Cambia il mercato del lavoro e le offerte delle aziende – almeno quelle più grandi e strutturate – vanno a caccia di profili sempre più specializzate. Quali sono allora le professioni più richieste dalla Rete nel settore Ict? Quali sono i lavoro del prossimo futuro che troveranno sempre più spazio? Nessun dubbio per InTribe, società specializzata nell’analisi dei trend futuri, che stila una vera e propria top ten dei nuovi lavori:

  • Esperto di cybersecurity (sicurezza informatica)
  • Esperto di blockchain (la tecnologia alla base delle criptovalute, ma dalle potenzialità illimitate)
  • Data scientist (analisi dei dati)
  • Esperto di intelligenza artificiale e machine learning (figure che si occupano dello sviluppo di sistemi che imparano dall’esperienza)
  • Meccatronico (tecnico per l’automazione industriale evoluto)
  • Esperto di Internet of Things e Ubiquitous computing (professionalità che sviluppa gli strumenti collegati alla rete)
  • Esperto di usabilità e user experience (professionalità che sviluppa prodotti facili da usare)
  • Esperto di realtà virtuale e aumentata
  • Esperto di fog computing (specialisti nella gestione della rete e che ad esempio monitorano i droni per le consegne a domicilio)
  • Growth hacker (professionalità che si occupa della crescita dei clienti)

E chi pensa che Facebook serva solo per ritrovare i vecchi compagni di scuola, spulciare le foto delle vacanze degli amici, esprimere l’indignazione del momento, condividere citazioni più o meno dotte o fare un bagno di fake news è destinato a ricredersi. La più famosa piattaforma di social networking si rivela utile anche per cercare lavoro. A mettere in evidenza questo utilizzo del più popolare network sociale è l’osservatorio dell’agenzia per il lavoro E-work. Al primo posto tra le piattaforme social scelte da chi vuole cambiare o trovare lavoro c’è sempre LinkedIn, ma anche Facebook è comunque utilizzato da un candidato su tre.

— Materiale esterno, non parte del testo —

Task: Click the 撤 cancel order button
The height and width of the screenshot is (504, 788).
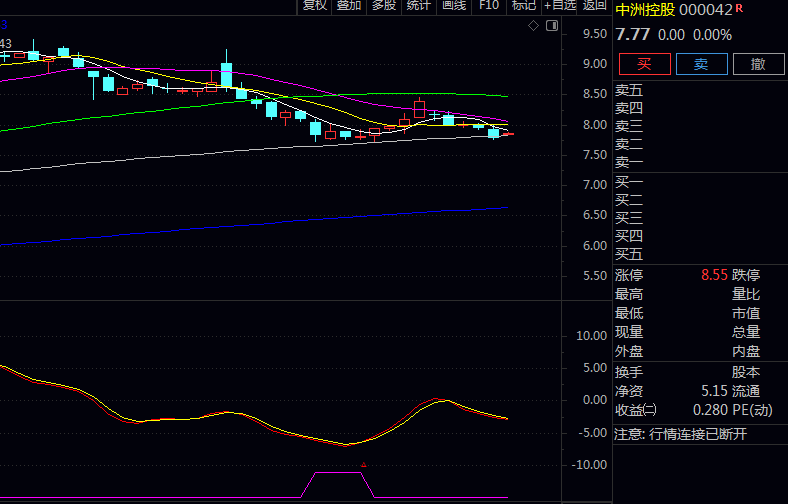Action: pyautogui.click(x=758, y=64)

Secondo Paolo Ferrario, amministratore delegato di E-work, nei prossimi anni sarà la volta anche di YouTube e Twitter: sarà quindi sempre più importante prestare attenzione a quello che i social dicono di noi. Per le aziende Facebook è già diventato uno strumento di selezione. Ferrario sottolinea come nel 55% dei casi presi in esame, i selezionatori abbiano cambiato idea dopo aver consultato il profilo Facebook di un candidato. Occhi aperti, quindi: soprattutto per chi utilizza questo canale per presentarsi alle aziende. Si tratta in maggioranza di uomini tra i 26 e i 45 anni, residenti nel nord Italia, che operano nei campi marketing e comunicazione (32%), informatica e telecomunicazioni (24%), risorse umane (15%) e amministrazione (12%).